# [WHAT YOU WILL DO]
Search the material below for the string "agent" and list each line that holds it.

# [RECORDED INFORMATION]
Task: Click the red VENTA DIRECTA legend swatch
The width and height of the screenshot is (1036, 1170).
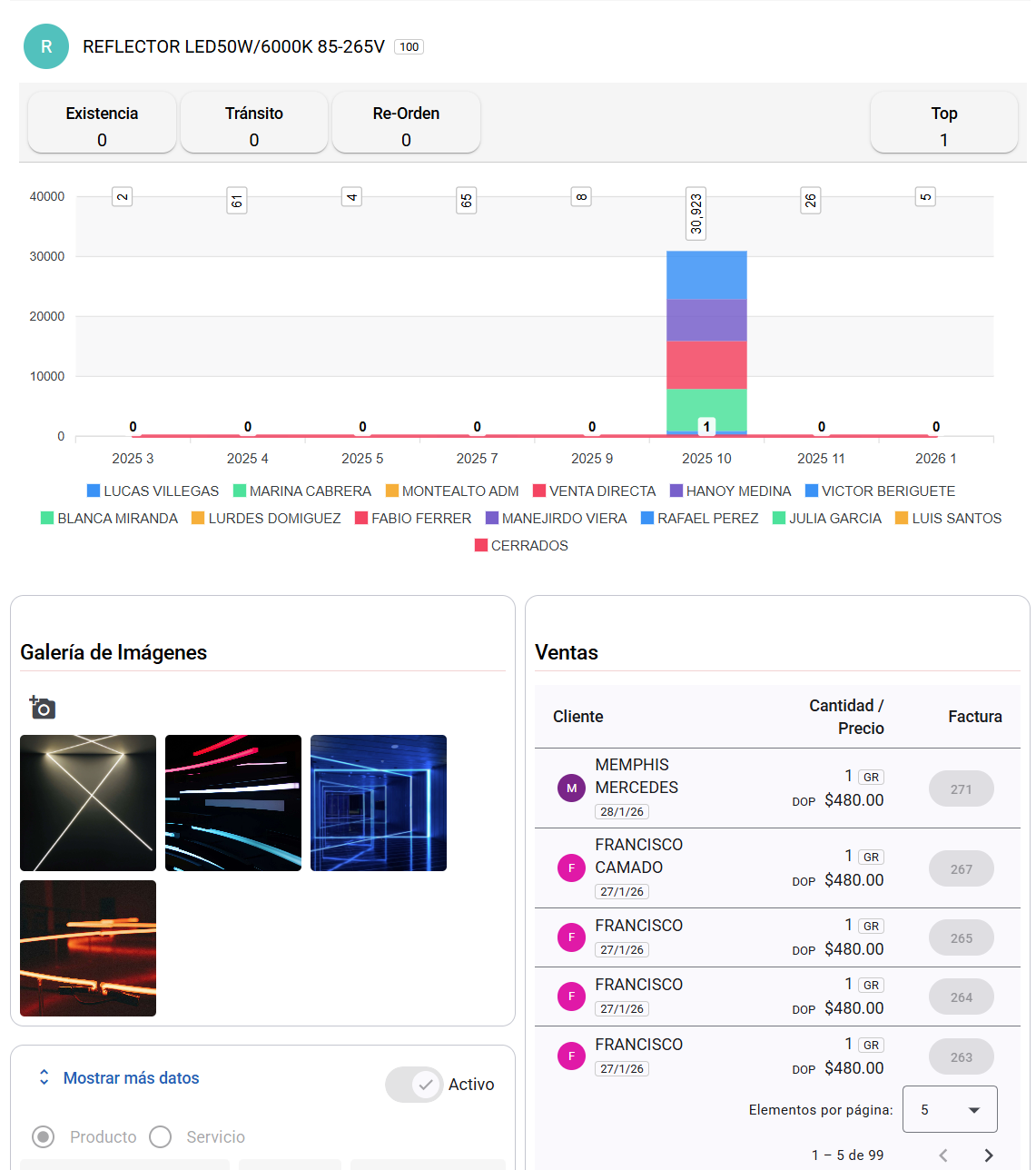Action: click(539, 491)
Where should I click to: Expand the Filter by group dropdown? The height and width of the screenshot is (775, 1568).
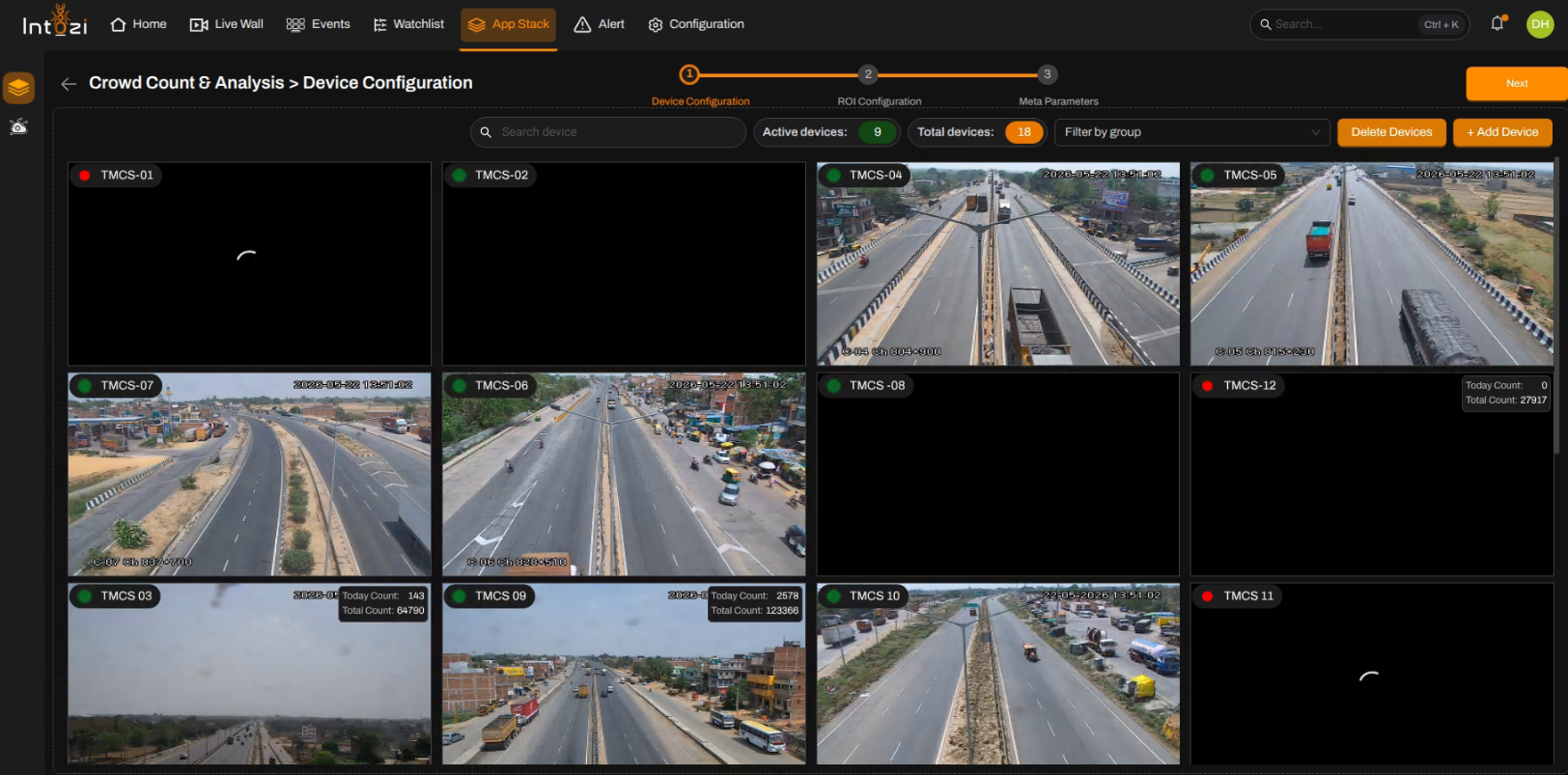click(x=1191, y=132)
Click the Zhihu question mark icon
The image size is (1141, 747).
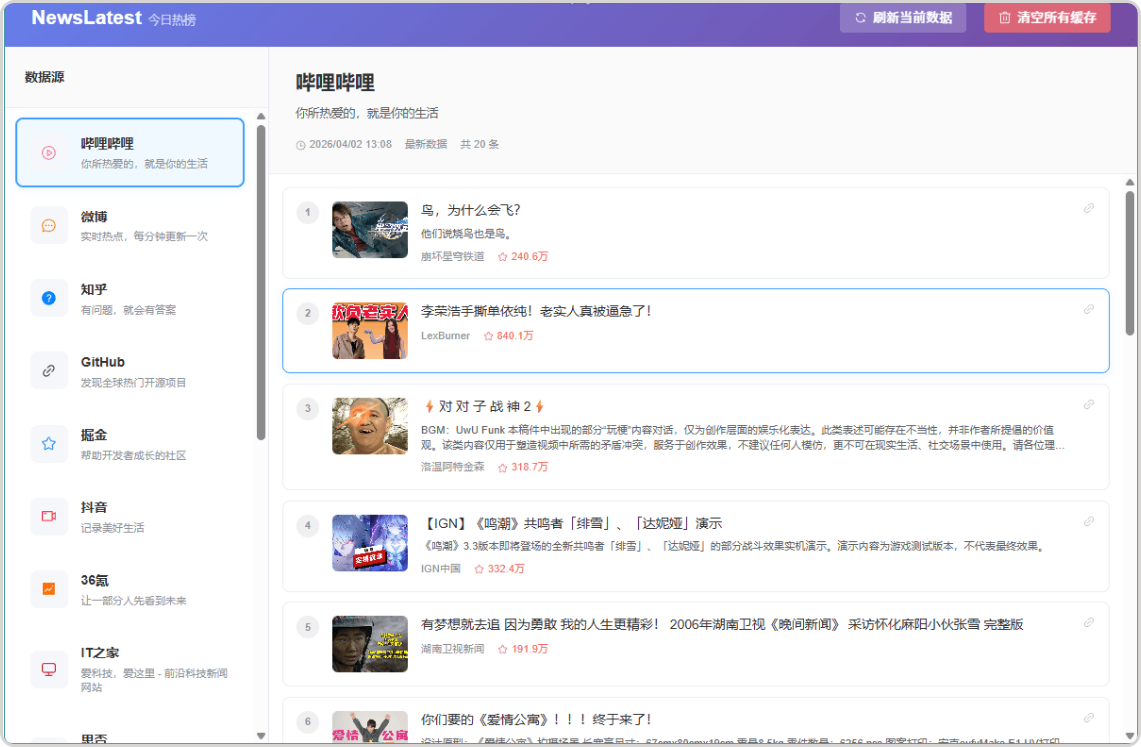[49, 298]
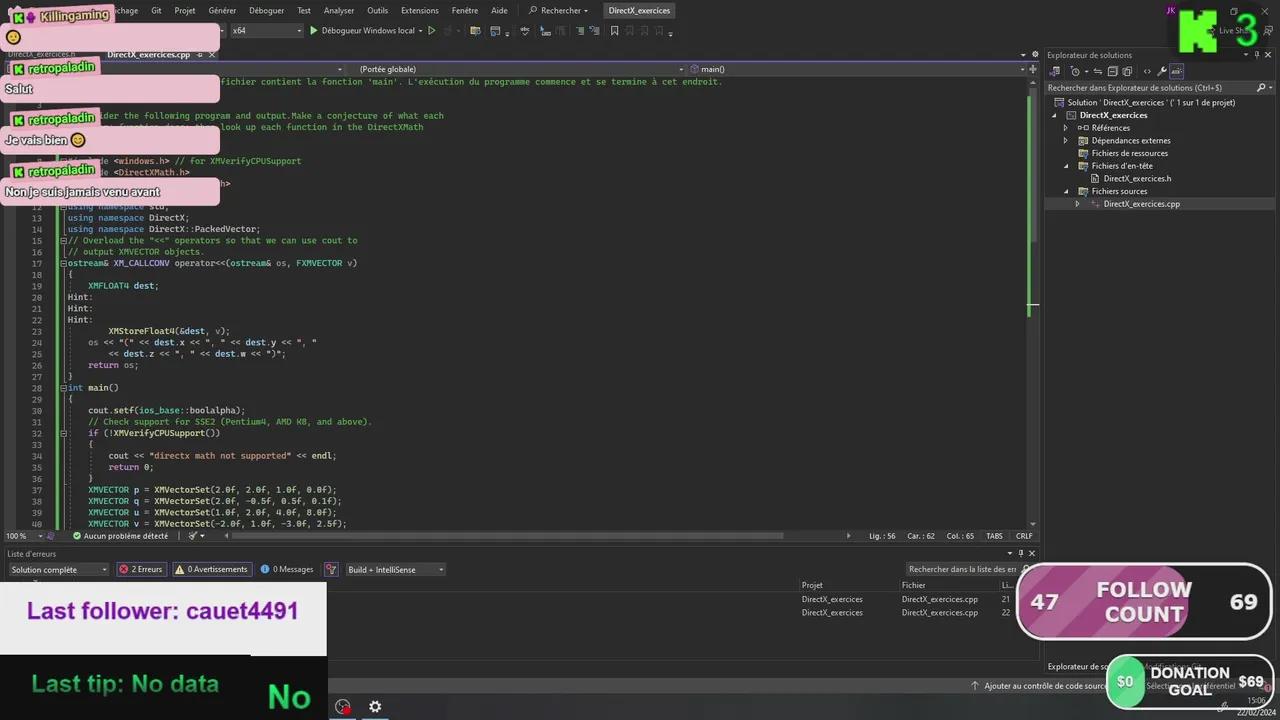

--

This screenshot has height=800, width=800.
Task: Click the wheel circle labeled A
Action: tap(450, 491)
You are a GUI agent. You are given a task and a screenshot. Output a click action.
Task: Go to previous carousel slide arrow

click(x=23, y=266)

==

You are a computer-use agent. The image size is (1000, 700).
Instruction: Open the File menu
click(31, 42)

# [ANSWER TO THE EXERCISE]
You are a GUI agent. You are given a task and a screenshot. Output a click action.
You are a computer-use agent. The image size is (1000, 700).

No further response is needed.